At a six-month high of 55.0 in December, the JPMorgan Global Manufacturing PMI pointed to a robust improvement in overall operating conditions. The PMI has remained above the 50.0 nochange mark throughout the past one-and-a-half years. The average reading for the PMI in Q4 2010 was above that in Q3 but below the six-year high reached in the second quarter.
Manufacturing production increased for the nineteenth month running in December, with the pace of expansion the fastest since June. Moreover, the average rate of growth during 2010 as a whole was the quickest since 2004 and the second-sharpest since the series began in 1998. The expansion in output remained broad-based by nation, with only Japan and Greece reporting contractions. Growth accelerated sharply in the US and the Eurozone, while also remaining strong in China.
Growth of new orders also picked up in December. Although the rate of increase hit a seven-month peak, it was well below those generally seen at the start of the year. Incoming new work has now risen for 18 consecutive months. Higher levels of new business were seen in the US, the Eurozone and China, while Japan and Greece were the only nations to report reductions.
International trade volumes continued to improve in December, as highlighted by an increase in new export orders for the eighteenth successive month. However, the rate of growth eased slightly to a three-month low and remained below the average for the current sequence of increase.
December saw global manufacturing employment rise for the twelfth month in a row. Amongst the major industrial regions covered by the survey, job creation was seen in the US, the Eurozone (including a survey record rate of increase in Germany) and China. In contrast, Japan saw a modest reduction in staffing levels for the fifth month running.

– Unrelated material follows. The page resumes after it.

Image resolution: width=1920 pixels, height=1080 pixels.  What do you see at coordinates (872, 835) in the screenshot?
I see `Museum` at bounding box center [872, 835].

Average input prices rose at the second-fastest pace since April's 20-month peak in December. Higher costs reflected increased prices for cotton, food products, fuel, metals and timber. All of the countries for which data were available reported an increase in purchase prices. The sharpest rates of inflation were seen in Taiwan, Denmark, Russia, the Eurozone, the US and China.
Part of the increase in input costs reflected ongoing supplychain pressures. This was highlighted by a further marked lengthening in average vendor lead times.